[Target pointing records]
- - - - - - -

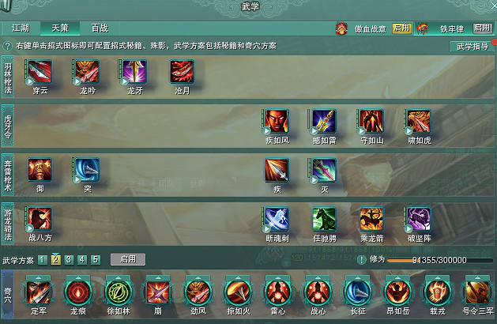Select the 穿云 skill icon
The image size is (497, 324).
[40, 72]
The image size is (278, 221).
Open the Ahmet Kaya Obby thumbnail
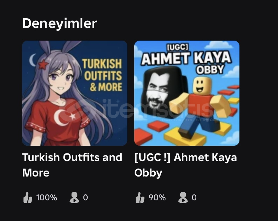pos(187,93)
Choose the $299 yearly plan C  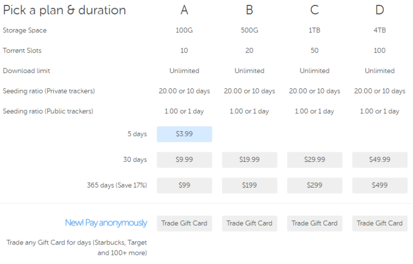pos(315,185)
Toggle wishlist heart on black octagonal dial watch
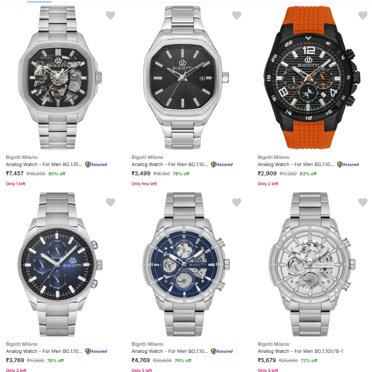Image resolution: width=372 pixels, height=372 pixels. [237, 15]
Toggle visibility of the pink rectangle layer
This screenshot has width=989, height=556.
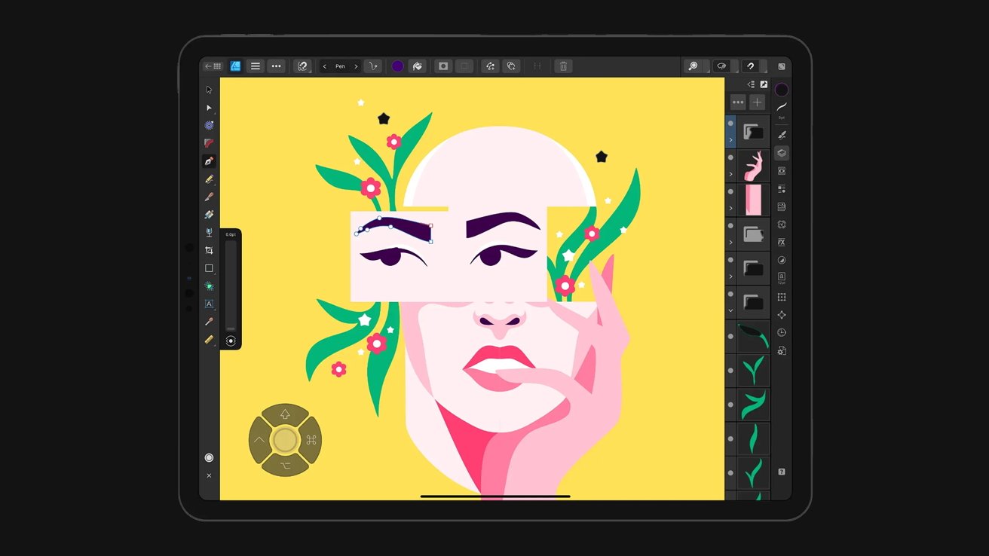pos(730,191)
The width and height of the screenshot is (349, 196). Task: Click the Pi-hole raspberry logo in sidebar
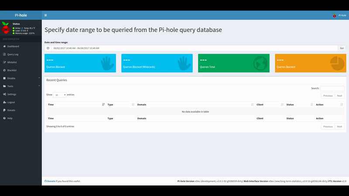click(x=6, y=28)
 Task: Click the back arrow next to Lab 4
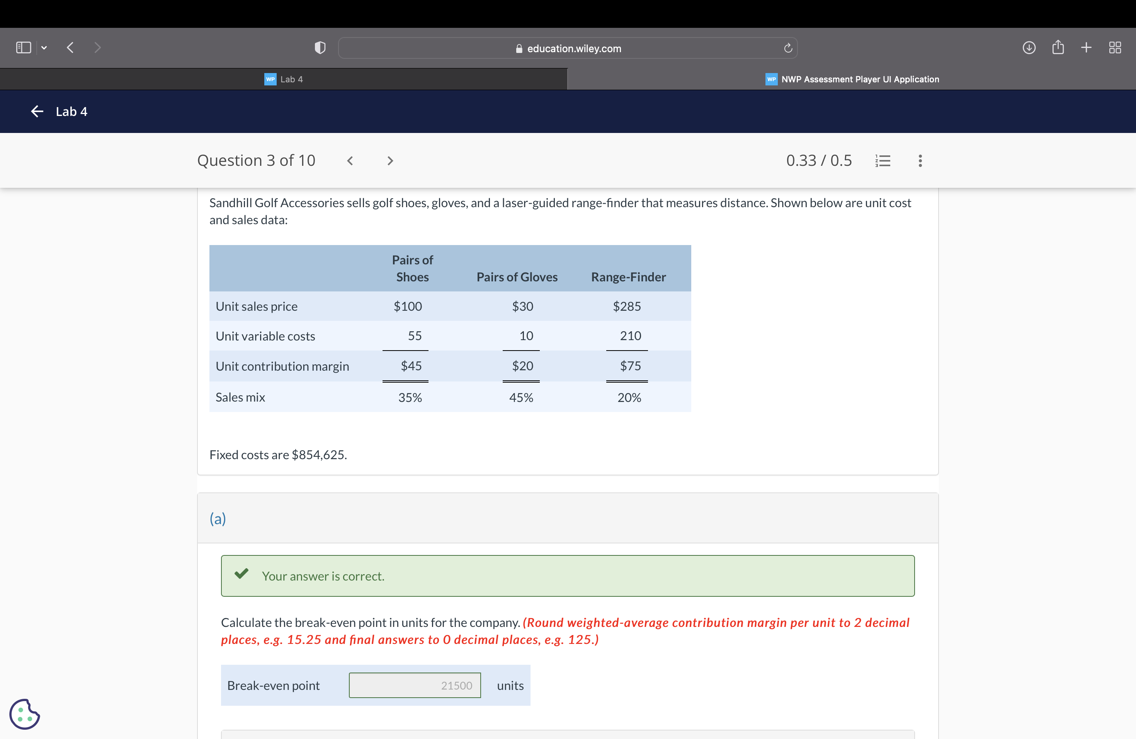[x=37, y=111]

- - - - - - -

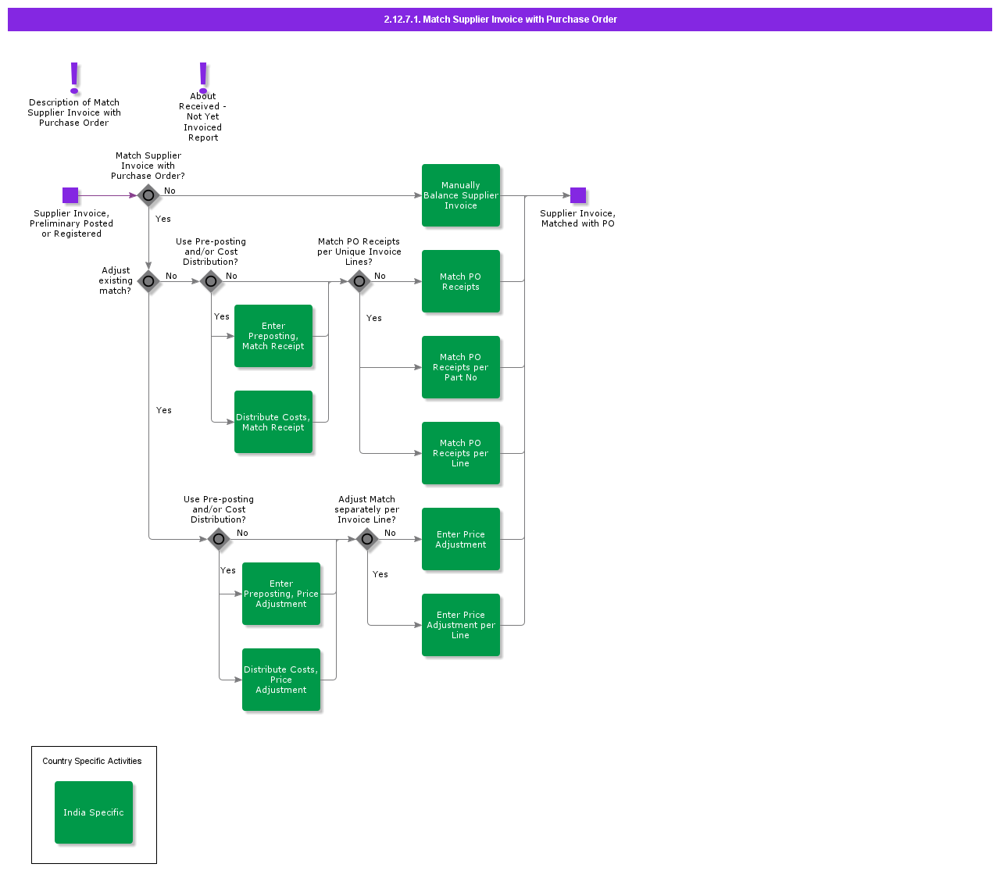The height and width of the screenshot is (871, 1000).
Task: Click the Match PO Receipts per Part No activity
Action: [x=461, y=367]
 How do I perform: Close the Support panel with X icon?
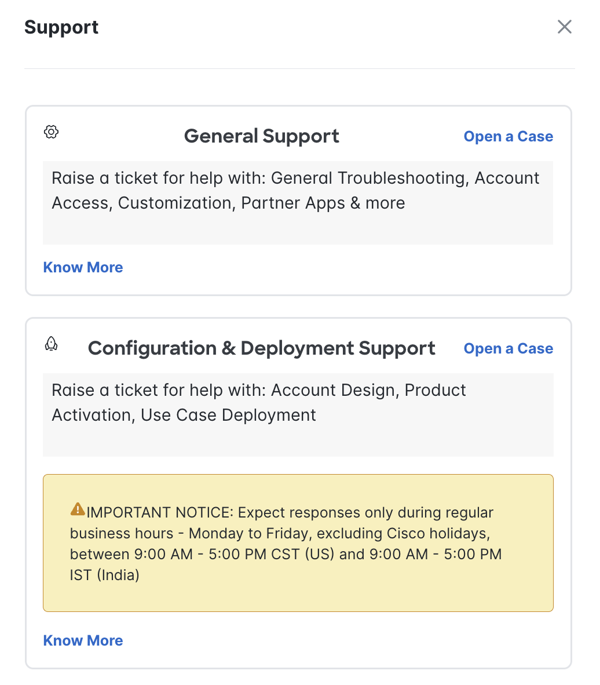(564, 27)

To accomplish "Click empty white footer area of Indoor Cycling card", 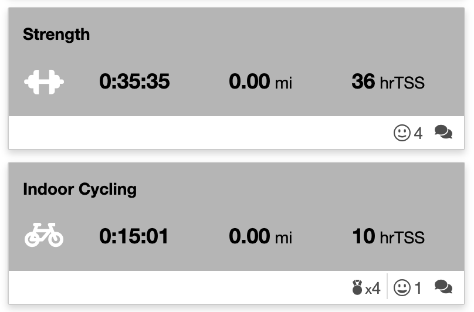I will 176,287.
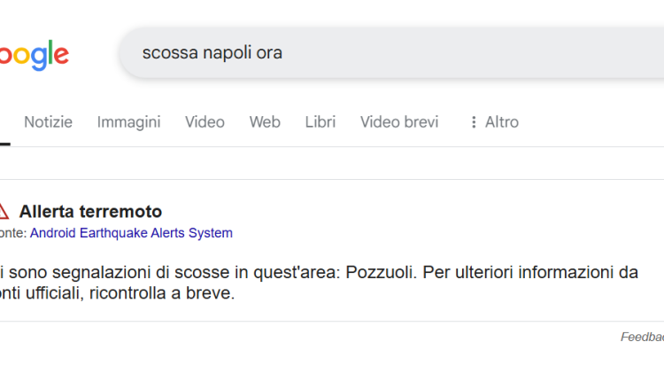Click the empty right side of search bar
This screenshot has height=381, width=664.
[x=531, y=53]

- - - - - - -

Put the records from the line containing "The width and" through the line containing "[x=37, y=111]" into a numbered list, skipping any blank lines. Leave the pictures out of your answer.

1. The width and height of the screenshot is (349, 196). Task: Click the Pi-hole raspberry logo in sidebar
2. click(x=6, y=28)
3.  Task: Click the back arrow next to Lab 4
4. [x=37, y=111]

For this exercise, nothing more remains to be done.